### [EXERCISE DESCRIPTION]
In the article on music royalties, how much did Prudential Insurance invest as an anchor investor in the "Bowie Bonds"?

### [DOCUMENT TEXT]
◇ ◇ ◇ ◇ ◇
Tune in for up tempo returns

Insurance Investment Exchange this week launched its latest digital roundtable series – Off the Beaten Track – which aims to explore new emerging asset classes and themes appearing in insurance portfolios as insurers balance tackling low yields with mitigating tail risks.

The first event in this series looked at the potential appeal of music royalties to insurers with the help of Paul Dackombe and Philipp Saure of Tailwind Entertainment.

Music royalties are attracting growing interest given their attractive yields, predictable stable cashflows, low correlation to traditional assets, longer duration and ability to fit into capital efficient solutions. Participants heard how the growth in streaming platforms – driven faster by the pandemic – has led to an increase in revenue streams, while technology now has the potential to remove inefficiencies in revenue collection, further enhancing returns.

TimelineThis is not a new asset class for insurers. Prudential Insurance was an anchor investor to the tune of US$55m for the pioneering 10 year ‘Bowie Bonds’ that were launched to realise the value in David Bowie’s catalogue in 1997 (see timeline). These matured in 2007 without default. Since then, other insurers have shown a modest interest but the market is now ripe for significant growth, said Dackombe, who heads up the business and commercial operations of Tailwind.

“Pre-Spotify and pre-digitalisation in terms of file-based services the music industry was in a bit of a death spiral. Napster had broken apart the revenue stream, physical sales were declining and people were file sharing. The music industry really didn’t know how to fix this problem until Spotify, Apple and iTunes came along and got them out of a hole”.

Since then the market has flourished, growing 7% compound annually over the last five to six years.
◇ ◇ ◇ ◇ ◇
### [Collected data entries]
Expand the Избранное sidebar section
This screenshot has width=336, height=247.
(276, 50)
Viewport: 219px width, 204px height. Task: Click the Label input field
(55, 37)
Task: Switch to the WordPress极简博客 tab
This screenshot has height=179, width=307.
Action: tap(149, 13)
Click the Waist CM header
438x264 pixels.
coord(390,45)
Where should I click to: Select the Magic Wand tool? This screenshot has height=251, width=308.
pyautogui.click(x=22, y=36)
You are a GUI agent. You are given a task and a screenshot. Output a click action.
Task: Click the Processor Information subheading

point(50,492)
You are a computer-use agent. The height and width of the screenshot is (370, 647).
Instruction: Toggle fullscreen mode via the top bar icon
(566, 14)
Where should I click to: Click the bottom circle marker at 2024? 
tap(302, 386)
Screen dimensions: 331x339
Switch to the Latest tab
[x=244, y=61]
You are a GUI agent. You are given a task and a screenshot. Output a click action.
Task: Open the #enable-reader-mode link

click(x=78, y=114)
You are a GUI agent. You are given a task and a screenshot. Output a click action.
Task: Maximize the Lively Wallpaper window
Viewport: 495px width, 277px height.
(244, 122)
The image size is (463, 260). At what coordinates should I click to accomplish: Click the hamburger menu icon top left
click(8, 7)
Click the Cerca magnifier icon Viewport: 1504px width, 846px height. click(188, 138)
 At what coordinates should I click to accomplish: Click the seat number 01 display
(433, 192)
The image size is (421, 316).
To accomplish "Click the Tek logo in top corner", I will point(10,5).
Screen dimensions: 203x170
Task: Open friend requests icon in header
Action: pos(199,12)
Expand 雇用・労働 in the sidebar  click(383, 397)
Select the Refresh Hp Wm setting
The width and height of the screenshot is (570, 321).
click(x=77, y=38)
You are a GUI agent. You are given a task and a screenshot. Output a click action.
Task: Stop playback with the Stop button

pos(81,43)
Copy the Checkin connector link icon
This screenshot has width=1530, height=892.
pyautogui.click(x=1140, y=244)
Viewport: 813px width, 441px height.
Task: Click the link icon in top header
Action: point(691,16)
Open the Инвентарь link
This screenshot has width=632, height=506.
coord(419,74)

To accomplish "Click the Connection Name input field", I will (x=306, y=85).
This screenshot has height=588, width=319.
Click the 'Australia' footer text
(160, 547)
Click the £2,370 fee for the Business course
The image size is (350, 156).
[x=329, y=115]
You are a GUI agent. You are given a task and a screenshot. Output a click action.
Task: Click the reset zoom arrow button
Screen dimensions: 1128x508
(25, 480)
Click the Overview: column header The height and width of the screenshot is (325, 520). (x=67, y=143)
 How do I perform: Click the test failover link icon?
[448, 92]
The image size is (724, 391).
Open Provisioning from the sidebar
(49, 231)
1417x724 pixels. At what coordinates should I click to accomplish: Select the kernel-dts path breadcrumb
◇ ◇ ◇ ◇ ◇
### [SOLUTION TO THE EXERCISE]
US$55m